Сговорились даже принять участие во всеобщем веселье. Пивка с молодежью попить, поболтать… «Скосить за корешей», — так или примерно так сказал бы, наверное, Сережка.
Но «косить» расхотелось сразу же, как только первые визитеры переступили порог. Нет-нет, сережек (экая омонимия с прозванием единственного дитяти) в носу да пупках и радужных ирокезов не наблюдалось. Все были скромные, вежливые: здоровались, вытаскивали из пакетов принесенные к столу бутыли да салаты. С удовольствием разглядывали картины на стенах и сами, первые, завели с «предками» беседу о Гумилеве. Именно эта тактичность, да сдержанность и навеяла на Чижовых-старших неимоверную скуку. Ушли на кухню, включили телевизор и закрыли дверь. Уж о чем, о чем, а о Гумилеве им говорить со студентами совершенно не хотелось.
— А ты знаешь, Калиостро ведь на самом деле приезжал в Россию. Я на днях Светлане Артемьевне звонила, — сообщила Мария Алексеевна мужу, когда «Формулу любви» прервали на рекламную паузу. — А той, в свою очередь, звонил Валентин Николаевич. Он уже вернулся в Петербург и сразу же, как эксперт, угодил на раскопки. Его вызвали в бывшее имение попечителя императорских театров Елагина, теперь там расположен Центральный парк культуры и отдыха. Живописнейшее место. Остров, высоченные лиственницы.
— Ну, что ты мне рассказываешь, — перебил супруг, — я ж был в этом Це-Пэ-Ка-О. Там офис Попова, что оценкой предприятий занимается.
— А, точно, ты рассказывал про Попова. А историю парка знаешь?
Чижов-старший пожал плечами:
— Откуда ж!
Мария Алксеевна достала из хлебницы сдобу с курагой и начала кромсать огромным ножом.
— Так вот.
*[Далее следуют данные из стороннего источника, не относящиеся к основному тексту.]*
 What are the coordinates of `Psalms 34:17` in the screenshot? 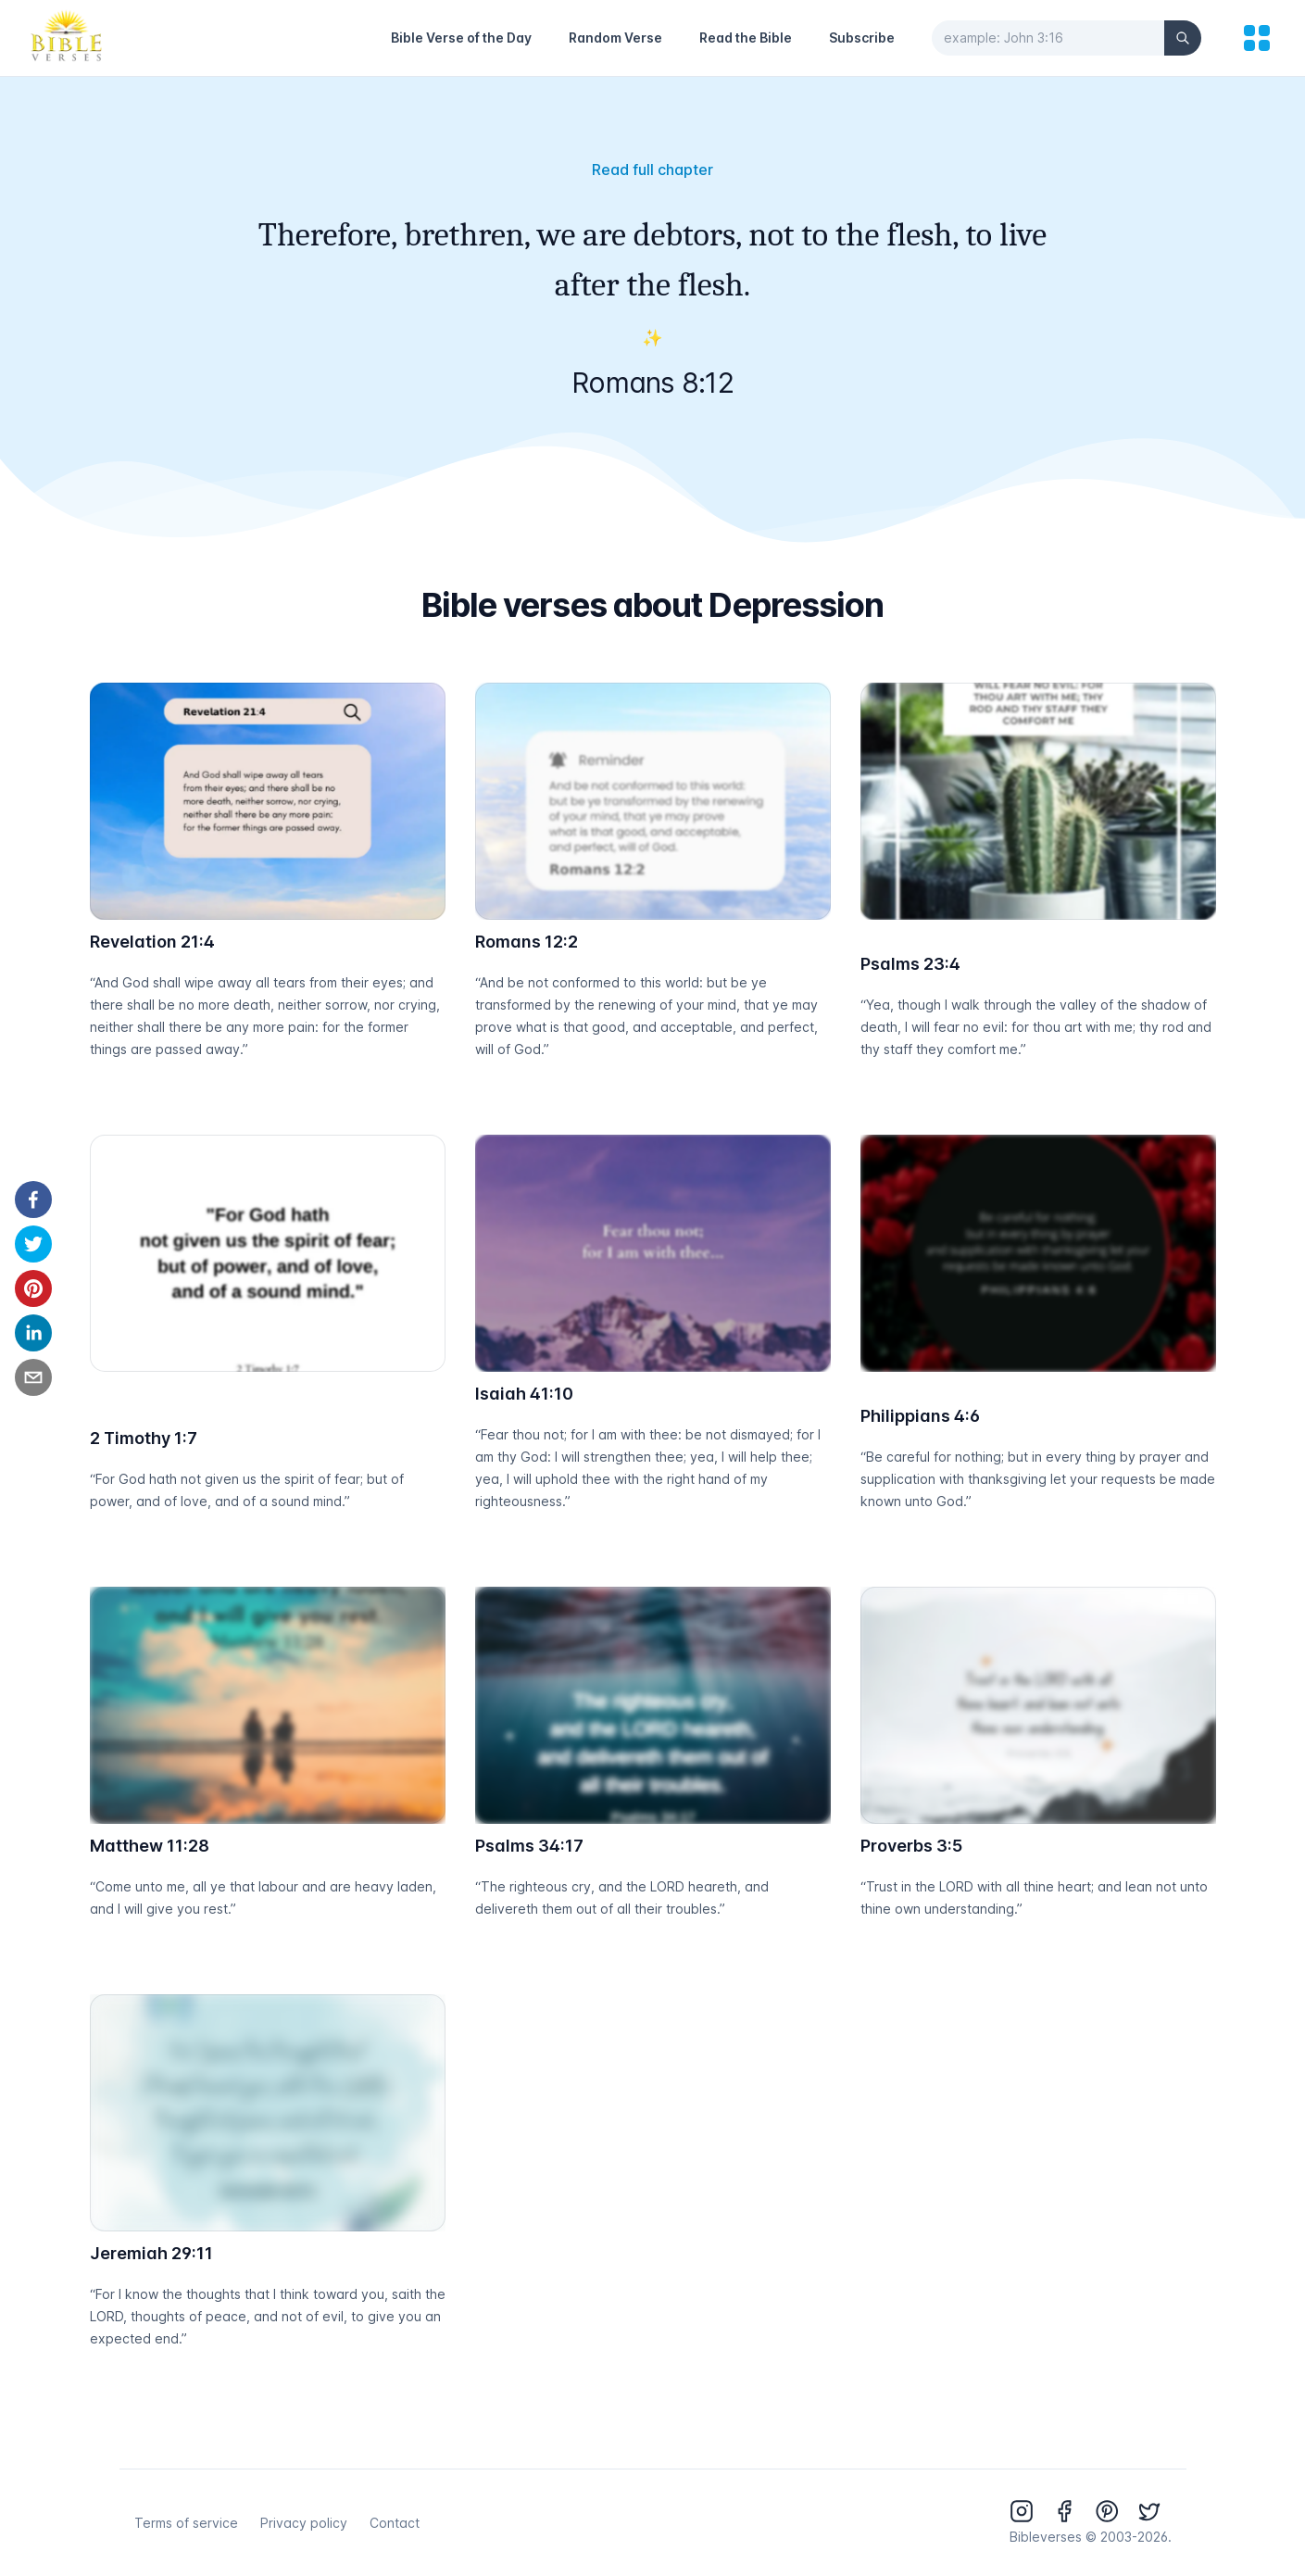 It's located at (529, 1845).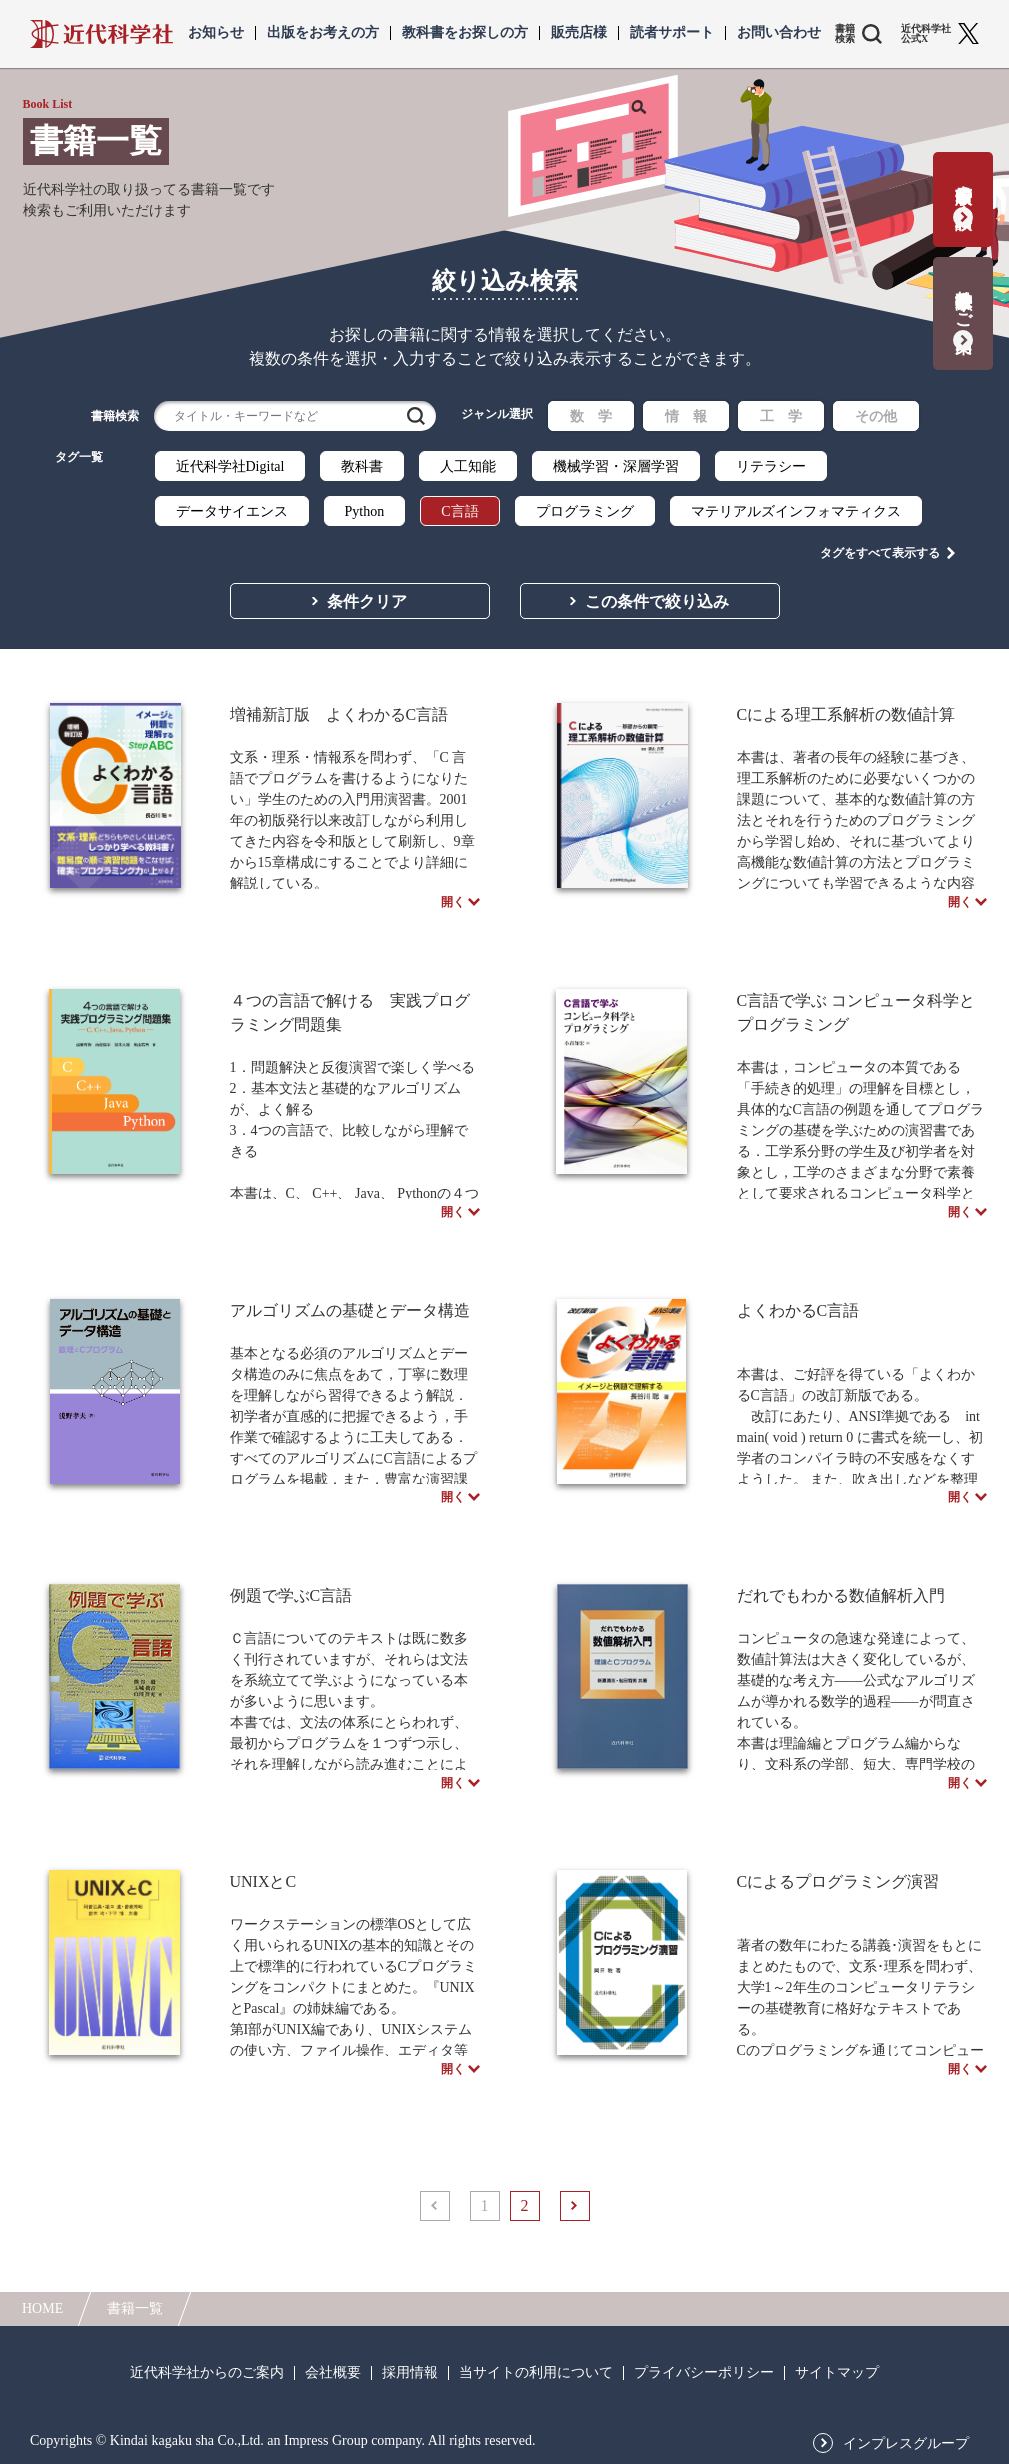 The width and height of the screenshot is (1009, 2464). Describe the element at coordinates (591, 416) in the screenshot. I see `数 学` at that location. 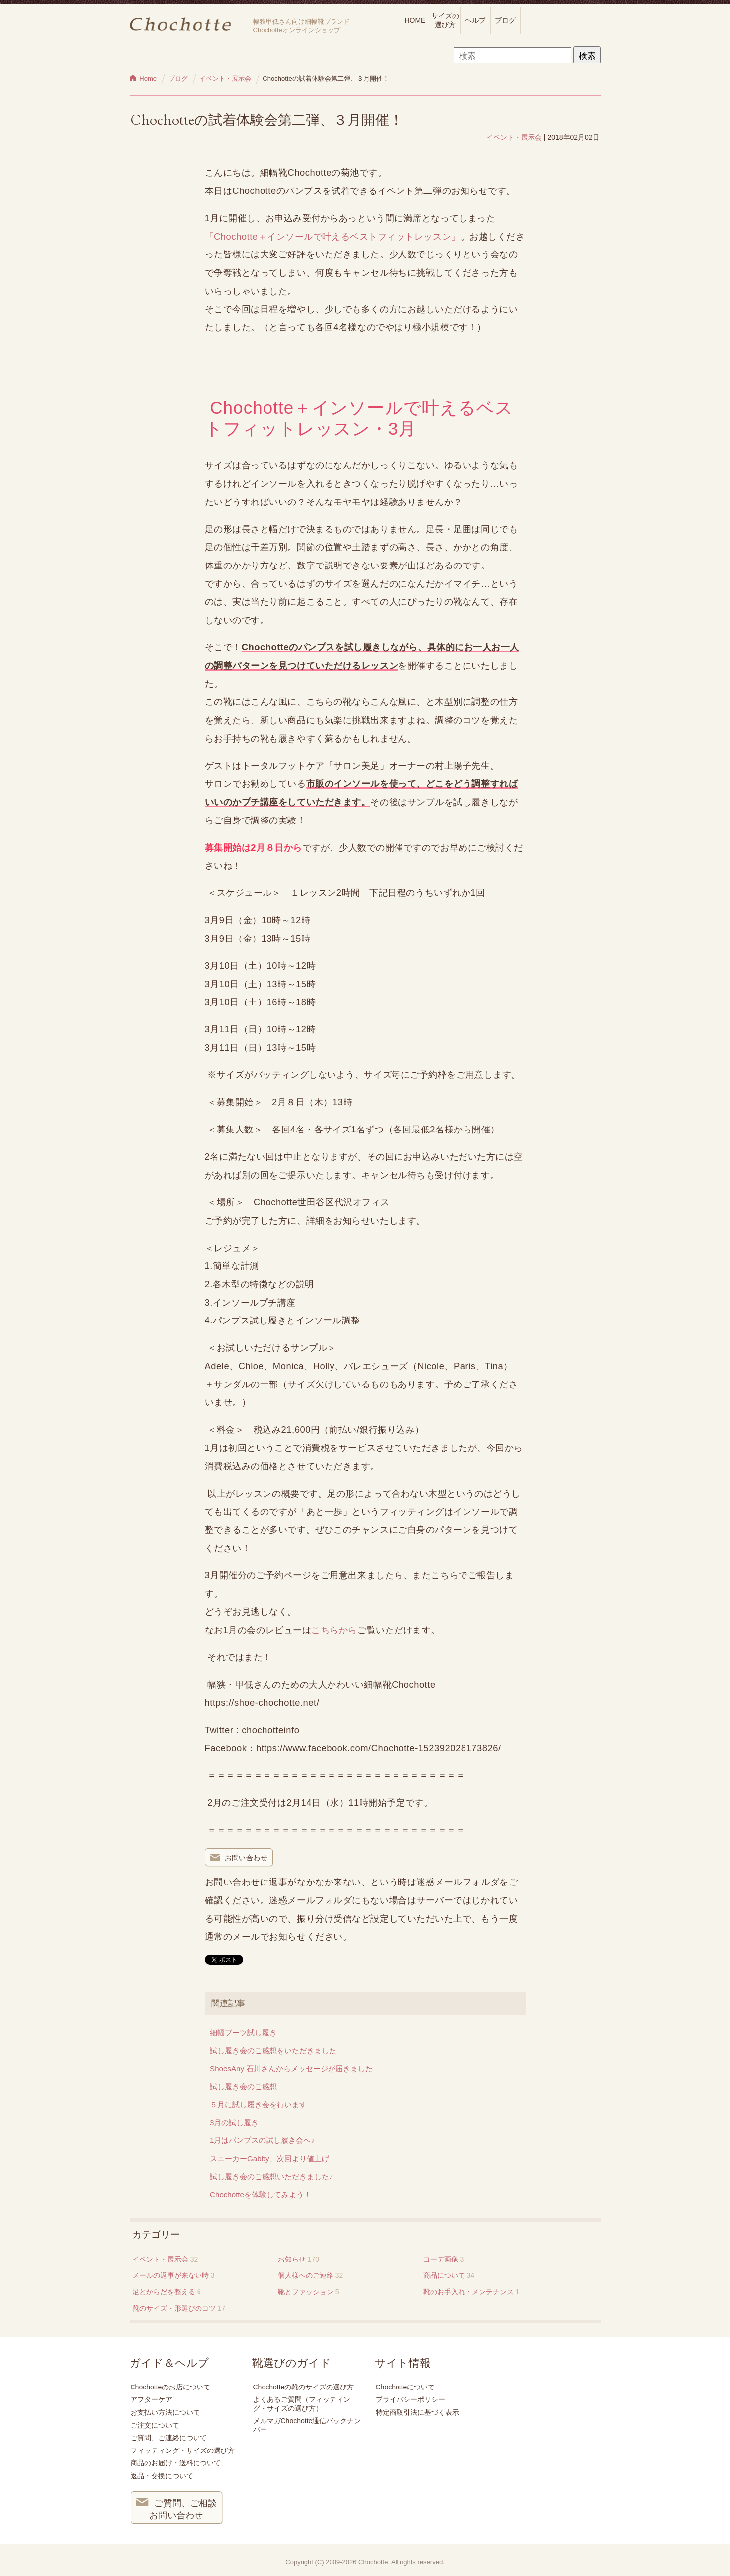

В начале девятнадцатого века это место выкупил сам император, Александр I, для своей матери, императрицы Марии Федоровны. Старенькая она уже была, трудно выезжать в загородную резиденцию. А на острове, средь природы, находила отдохновение. Именно для нее в 1822 году на восточной стороне был сооружен «Павильон под флагом». Видел его?
— Видел. И даже знаю, что назван он так, потому что при встрече высоких гостей над куполом павильона поднимали Андреевский стяг. А у тебя-то откуда познания?
— Так Светлана Артемьевна хвасталась новой работой своего друга, как всегда с историческими ремарками… — Мария Алексеевна тяжело поднялась с диванчика, подошла к плите, зажгла конфорку и подвинула на нее чайник. — Но до сих пор никто даже не предполагал, что на месте павильона раньше существовало иное строение.
Снова громкая музыка и Сережка, просочившийся в дверь:
— Мам-пап, у нас хавка закончилась, я возьму помидорчиков-огурчиков…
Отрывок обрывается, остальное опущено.